- Belgian film poster
- Directed by: Enzo Barboni
- Screenplay by: Mario di Nardo; Franco Rossetti;
- Story by: Franco Rossetti
- Produced by: Manolo Bolognini
- Starring: Leonard Mann; Woody Strode; Peter Martell; Luca Montefiori; Helmuth Schneider; Lucio Rosato; Alain Naya; Ewelin Stewart;
- Cinematography: Mario Montuori
- Edited by: Eugenio Alabiso
- Music by: Riz Ortolani
- Production companies: B.R.C. Produzione Film; Produzioni Atlas Consorziate (P.A.C.);
- Distributed by: Produzioni Atlas Consorziate (P.A.C.)
- Release date: 1970;
- Running time: 95 minutes
- Country: Italy

= The Unholy Four (1970 film) =

1970 film

The Unholy Four (Italian: Ciakmull (L'uomo della vendetta), lit. "Ciakmull (The vengeful man)"), also known as Chuck Mool, is a 1970 Italian Spaghetti Western. The film represents the directorial debut of Enzo Barboni, who was, until then, a respected cinematographer. He replaced Ferdinando Baldi, who was fired by the producer Manolo Bolognini because of his insistence in wanting to engage the actress Annabella Incontrera in the role of Sheila.

==Plot==
When a violent gang robs a bank, they also commit arson because the diversion eases their getaway. While the local prison is burning, four of its inmates profit from the general turmoil too. Among the four escapees is Chuck Mool, a young man suffering with amnesia, who only remembers about his previous life that he has been home in the town Oxaca. For lack of a better idea all the fugitives go there. It shows that Mool is not forgotten in Oxaca. Lion Udo, the father of one of the bankrobbers, recognizes Mool. He, whose clan has a feud with Mool's family, takes advantage of his condition by turning him against his own kin. Before this plan works out, Mool is warned in time by one of his fellow fugitives. Mool contacts his half-brother Alan and his father John Caldwell.

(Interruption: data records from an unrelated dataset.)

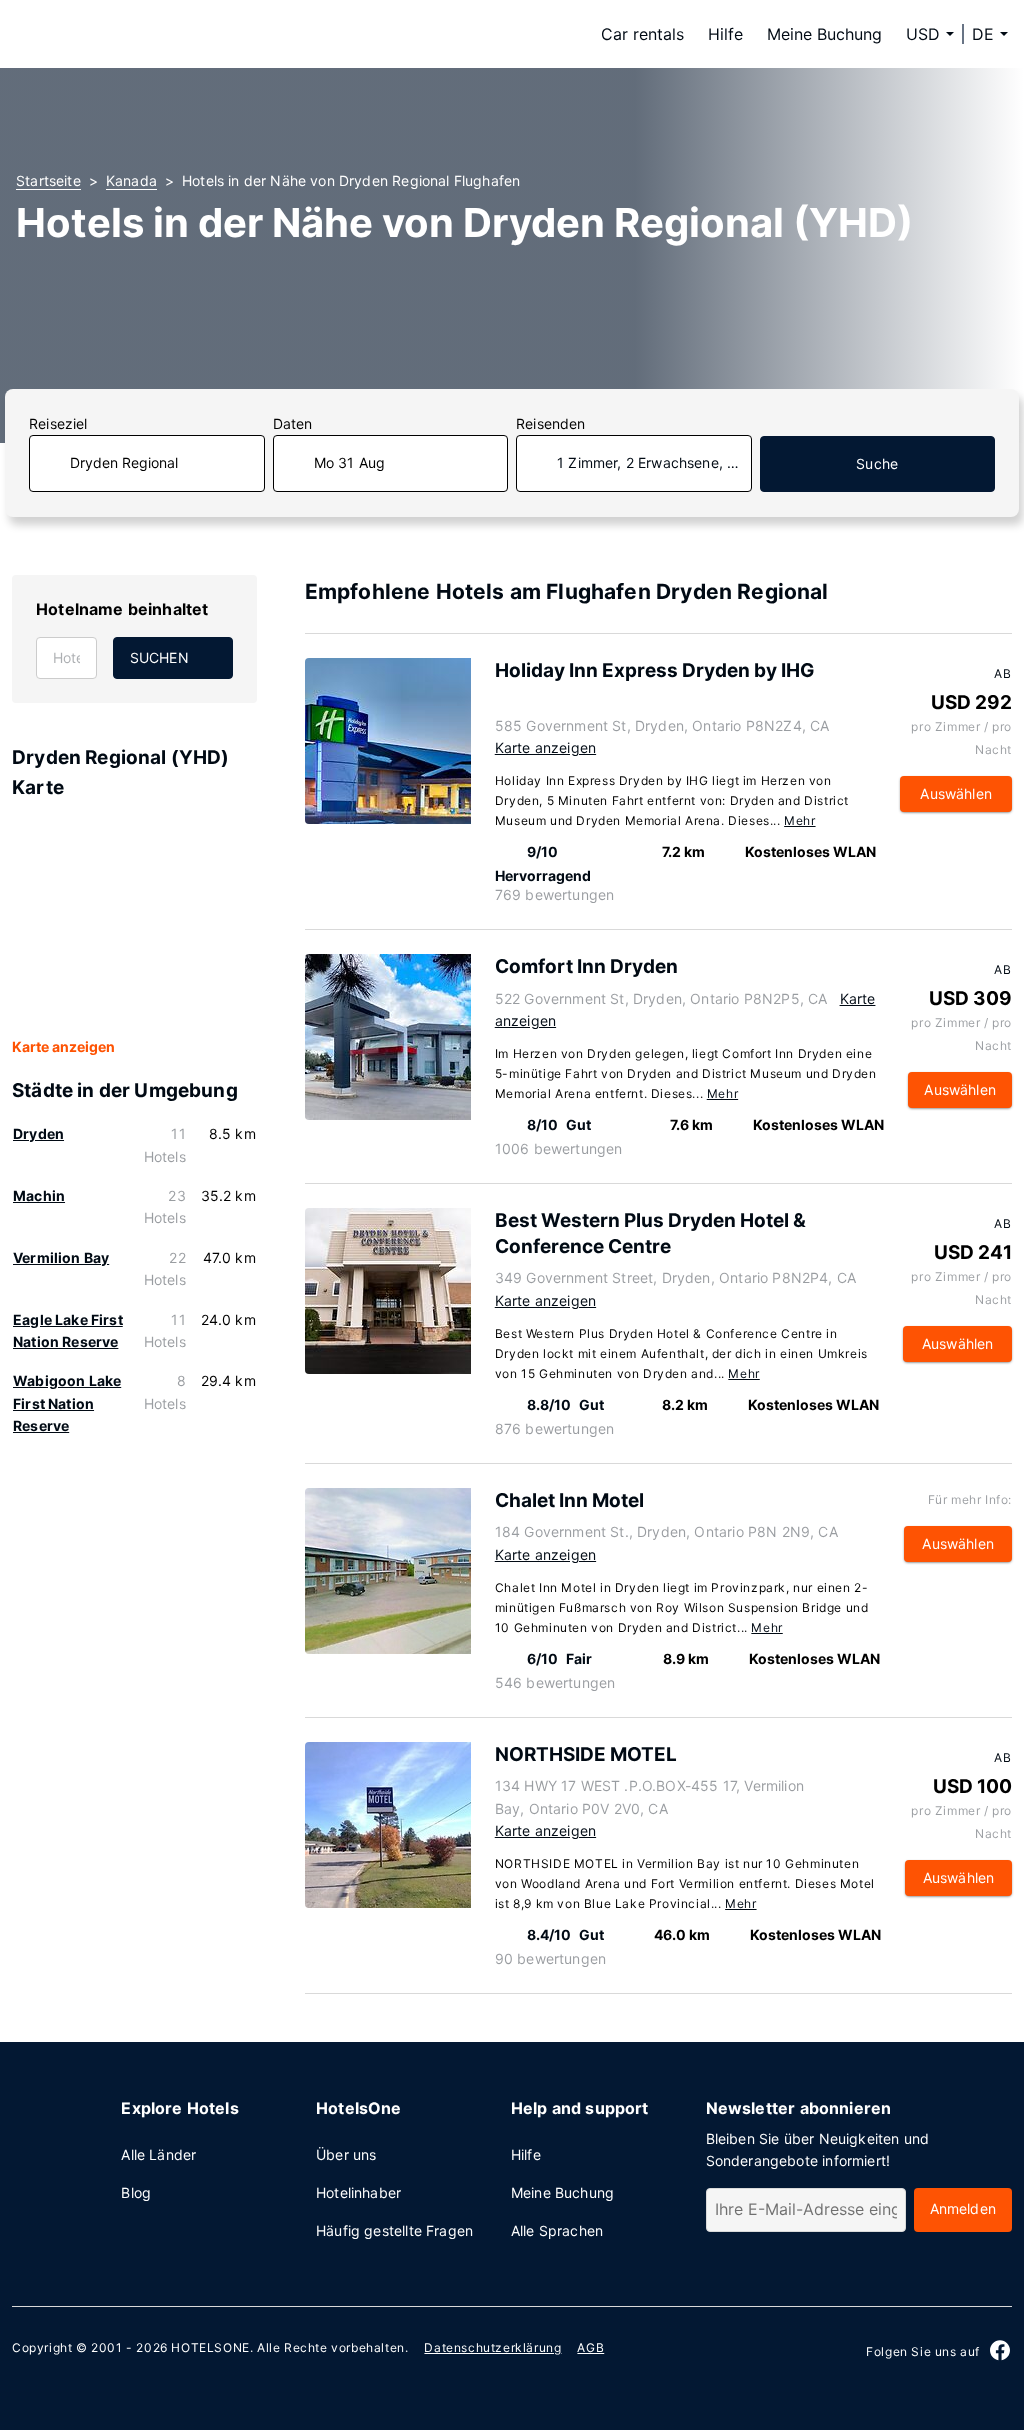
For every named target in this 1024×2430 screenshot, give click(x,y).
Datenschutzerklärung (492, 2347)
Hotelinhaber (358, 2192)
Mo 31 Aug (350, 462)
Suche (877, 463)
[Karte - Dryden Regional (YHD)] (134, 920)
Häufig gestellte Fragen (394, 2230)
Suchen (159, 657)
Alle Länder (158, 2154)
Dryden (38, 1133)
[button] (990, 34)
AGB (590, 2347)
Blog (136, 2192)
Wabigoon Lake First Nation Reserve (67, 1403)
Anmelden (963, 2208)
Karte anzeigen (63, 1046)
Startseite (48, 180)
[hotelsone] (142, 34)
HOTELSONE (210, 2347)
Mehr (799, 820)
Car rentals (642, 34)
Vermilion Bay (61, 1257)
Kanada (131, 180)
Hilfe (725, 34)
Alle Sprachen (557, 2230)
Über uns (346, 2154)
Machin (39, 1195)
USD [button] (923, 34)
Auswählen (956, 793)
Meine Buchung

Only then he learns what caused his amnesia and why he'd ended up in prison. It was Alan who once mistreated Mool and ran a scheme to put him away. He hates Mool since he knows that he is not the son of John Caldwell, but the child of a rapist.

== Cast ==
- Leonard Mann as Chuck Mool
- Woody Strode as Woody
- Peter Martell as Silver
- Helmuth Schneider as Joe Caldwell
- George Eastman as Hondo
- Ida Galli as Sheila
- Alain Naya as Alan Caldwell
- Dino Strano as Sam
- Andrea Aureli as Santiago
- Enzo Fiermonte as Sheriff
- Giuseppe Lauricella as Udo
- Romano Puppo as Burt
- Lucio Rosato as Tom Udo
- Luciano Rossi as Fair Poker Player
- Giovanni Cianfriglia as Saloon Brawler
- Claudio Scarchilli as Saloon Brawler

==Releases==
Wild East Productions released this on a limited edition DVD in 2007 with The Forgotten Pistolero.